** CONSIGNES **
(a) Reproduisez à l'identique le passage du texte source qui s'ouvre sur les mots contenant « A la marge, mais » et se clôt sur « un centre socio-culturel. ».
(b) D'après le texte source, à combien s'élève le budget du département du Morbihan cité par François Goulard ?

** TEXTE SOURCE **
=======
A la marge, mais pas insignifiant

Même si les contraintes budgétaires pèsent de plus en plus lourd sur les finances des départements, avec des dépenses sociales qui explosent et des dotations de l’Etat qui s’amenuisent, un exécutif local FN pourrait toujours mettre en place quelques programmes symboliques pour marquer sa différence. En particulier dans les domaines du sport, de la culture et des subventions accordées aux associations. A l’image de la ville de Hénin-Beaumont qui s’est empressée de fermer un local de la Ligue des droits de l’homme, ou du maire de Beaucaire qui a coupé les vivres à un centre socio-culturel.

«On est dans quelque chose qui est compliqué à démontrer, mais on a vu clairement la différence, déplore Elsa Di Meo. Avec des baisses de subventions pour des centres sociaux où les populations accueillies sont majoritairement d’origine immigrée, en comparaison avec des centres équivalents où la population est plus blanche.»

«Il y aura toujours des possibilités d’orienter des subventions, mais ce n’est vraiment que la surface des choses. Dans mon département du Morbihan, par exemple le budget est de 765 millions d’euros, et on ne pourrait jouer que sur 10 millions d’euros», explique François Goulard. Cela suffit pourtant pour faire passer des messages.
=======
** DONNÉES BRUTES **
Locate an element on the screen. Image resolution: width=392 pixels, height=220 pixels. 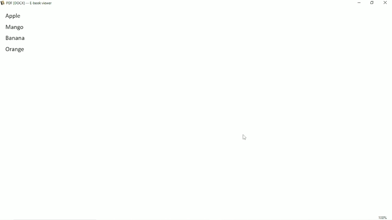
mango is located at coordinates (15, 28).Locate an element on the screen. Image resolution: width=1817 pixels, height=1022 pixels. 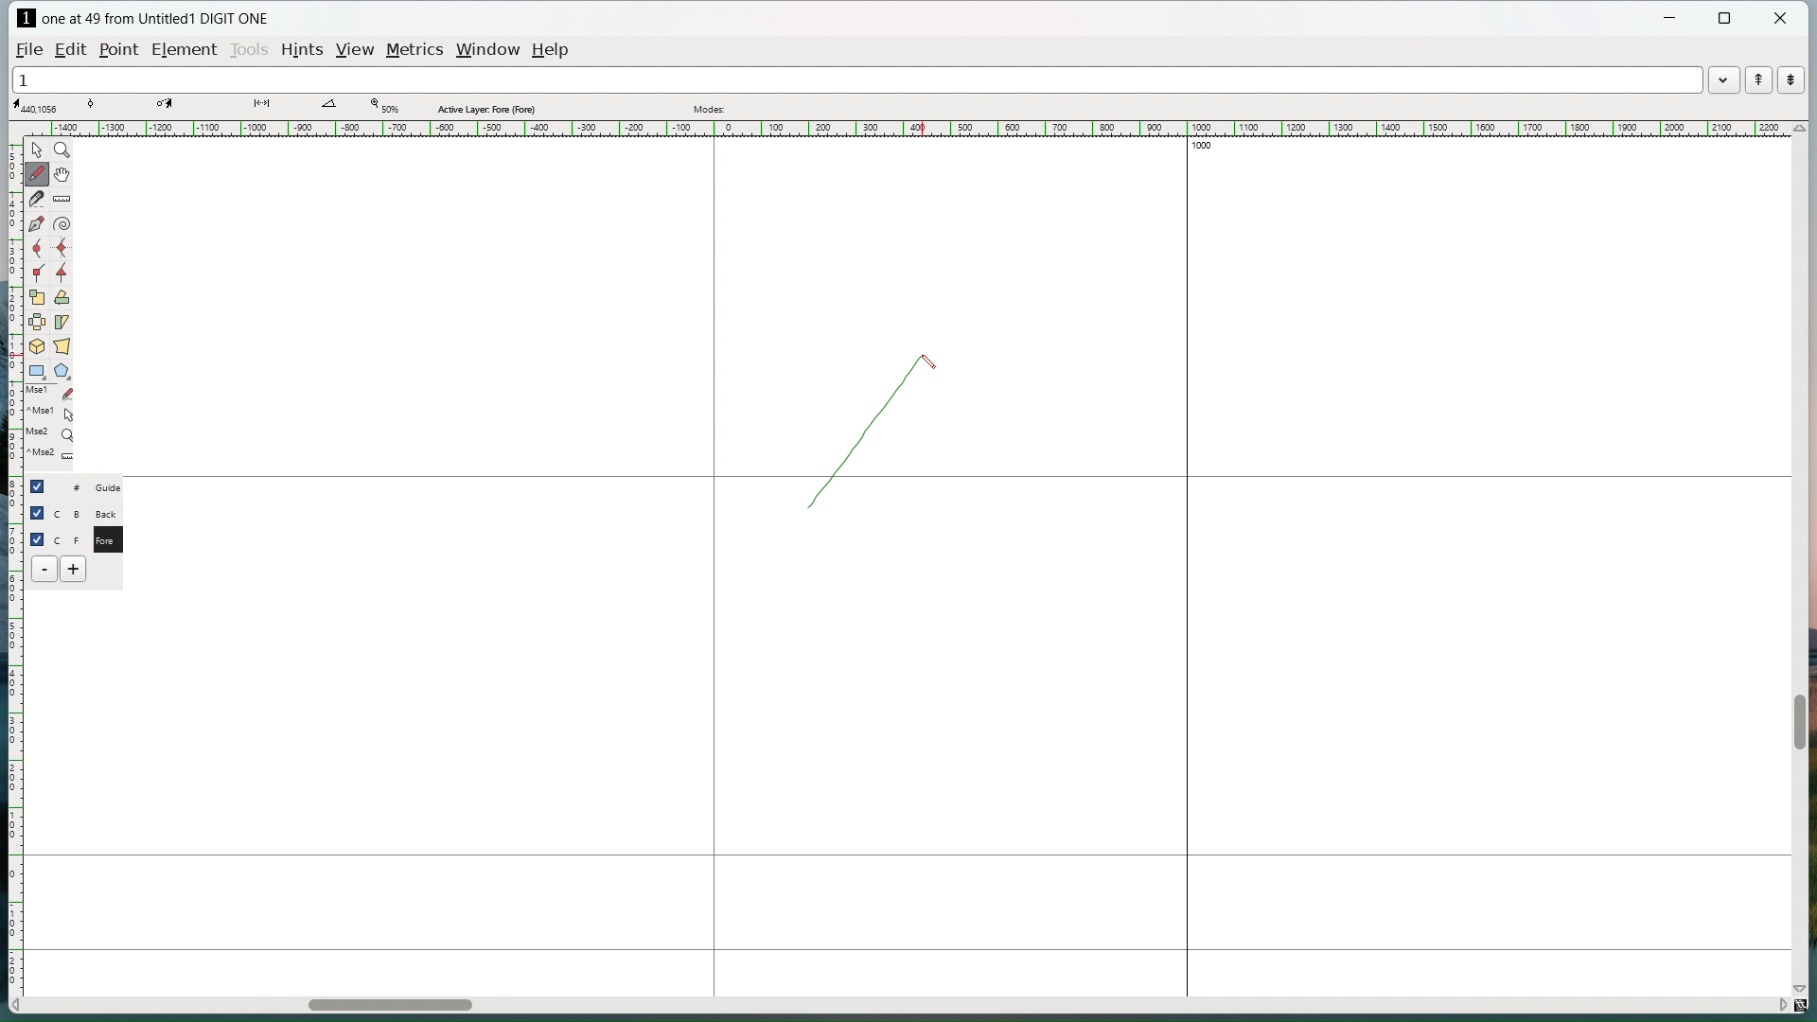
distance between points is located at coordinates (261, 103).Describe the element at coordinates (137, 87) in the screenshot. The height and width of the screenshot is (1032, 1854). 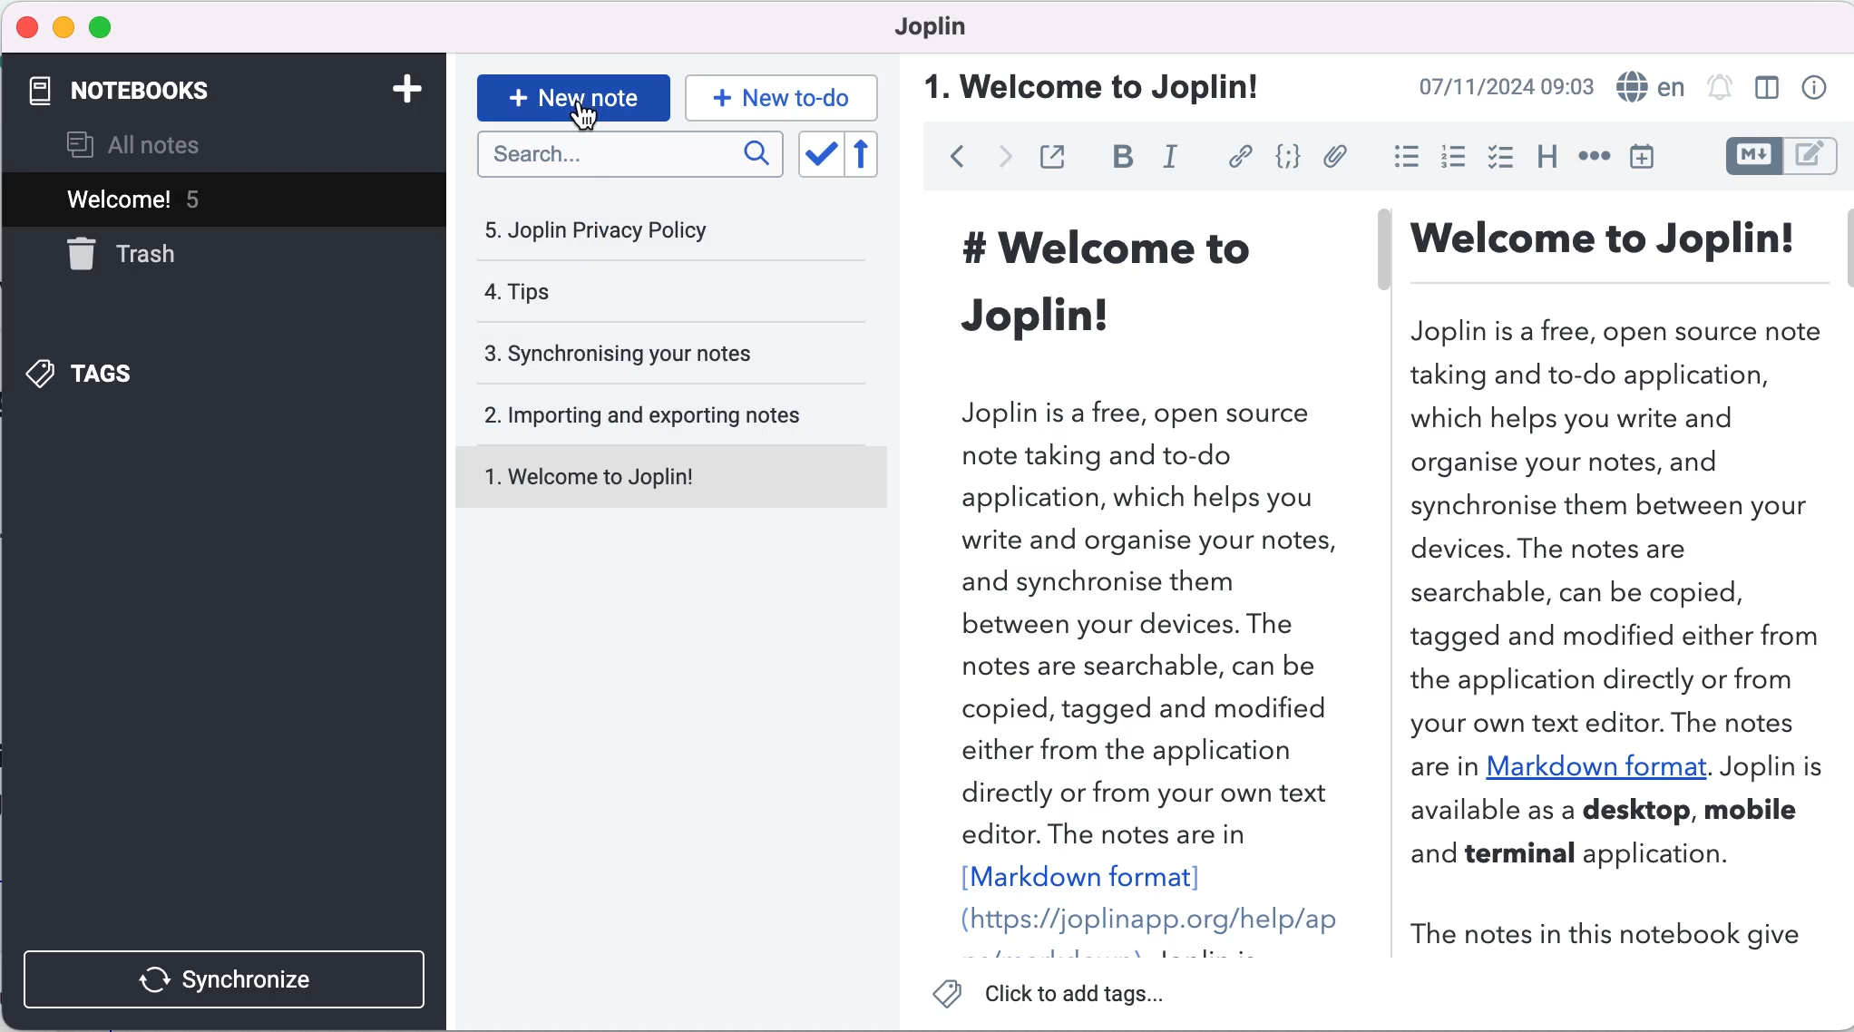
=======
** CORRIGÉ DES EXERCICES **
(a)
A la marge, mais pas insignifiant

Même si les contraintes budgétaires pèsent de plus en plus lourd sur les finances des départements, avec des dépenses sociales qui explosent et des dotations de l’Etat qui s’amenuisent, un exécutif local FN pourrait toujours mettre en place quelques programmes symboliques pour marquer sa différence. En particulier dans les domaines du sport, de la culture et des subventions accordées aux associations. A l’image de la ville de Hénin-Beaumont qui s’est empressée de fermer un local de la Ligue des droits de l’homme, ou du maire de Beaucaire qui a coupé les vivres à un centre socio-culturel.

(b) 765 millions d'euros.